By Esteban Fernandez
Times West Virginian
FAIRMONT — Woodlawn Cemetery will expand its role in cultural tourism next year by adding a museum.
“We’re in the last phase of renovating the superintendent’s house,” Woodlawn Board President Raymond Alvarez said. “We’re trying to create a museum for the history of Fairmont and West Virginia and the nation, based on the people that are buried here.”
Alvarez also serves as historian for both Marion County and the City of Fairmont. In that role, he has researched and written about the city’s history, as well s the lives of those interred at the historic burial place.
The first burial at Woodlawn took place in 1875 when teenager Joseph Hamilton was laid to rest after accidentally shooting himself with his firearm. Today, the cemetery is the final resting place for over 11,000 people, many of which have connections to the region’s history.
Alvarez said the plan is to turn Woodlawn into a center for cultural tourism, since the cemetery is a heritage site. Alvarez and the board of directors plan to develop a museum whose focus would be early medical history.
“The history of medicine in Northern West Virginia, it all started here,” he said. “The medical society was founded here in the 1850s. We had Civil War doctors. The coal mining industry really brought in great physicians and they built a great hospital system, nursing schools, things like that.”
The museum will also contain artifacts connected to the expansion of Fairmont. Cultivate WV, a program run by The Hub, a community development organization, provided grant money to Woodlawn through the City of Fairmont for the project. The Hub is probably most known for the over 20 community development projects it funded through its Cultivate program led by city residents.
Alvarez said the cemetery used the money to purchase and install 17 signs to guide visitors on the cemetery’s driving/walking trail. Alvarez said he wants to create more installations that provide information to tourists like storyboards.
Connecting with family roots is a major activity for people these days, Alvarez said.
“I had a young woman from Arizona, who got in touch with me and said, ‘I think my great-grandmother is buried at Woodlawn,” he said. “’We’re not sure but I think this was her name. She may have been killed.’ So we researched that and yes, a woman was shot by her ex-husband. We had the location, her burial name, and we had it marked for them. They found the place and they spent some time here recreating her great-grandmother’s steps. And when they went back to Arizona, she sent us a check for $300 and said keep up the good work.”

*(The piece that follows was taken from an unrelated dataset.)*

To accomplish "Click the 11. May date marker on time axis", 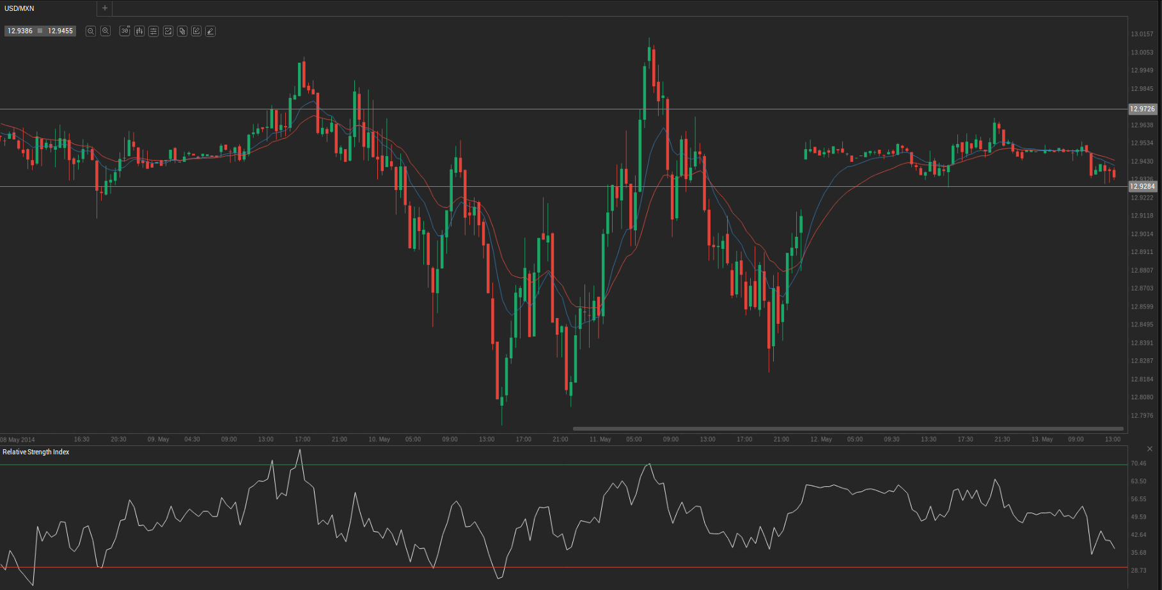I will click(600, 439).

Woodlawn isn’t alone in building a bridge to Fairmont’s past. They’re working in concert with the Marion County Convention and Visitors Bureau, which provides visitors with a genealogy brochure that connects them to the Frank and Jane Gabor West Virginia Folklife Center at Fairmont State University, as well as the Marion County Historical Society which is doing its own work to promote the region’s history.
“I think with like, finding your roots, people are into family trees and genealogy today, Alvarez said. “It’s at an all time high.”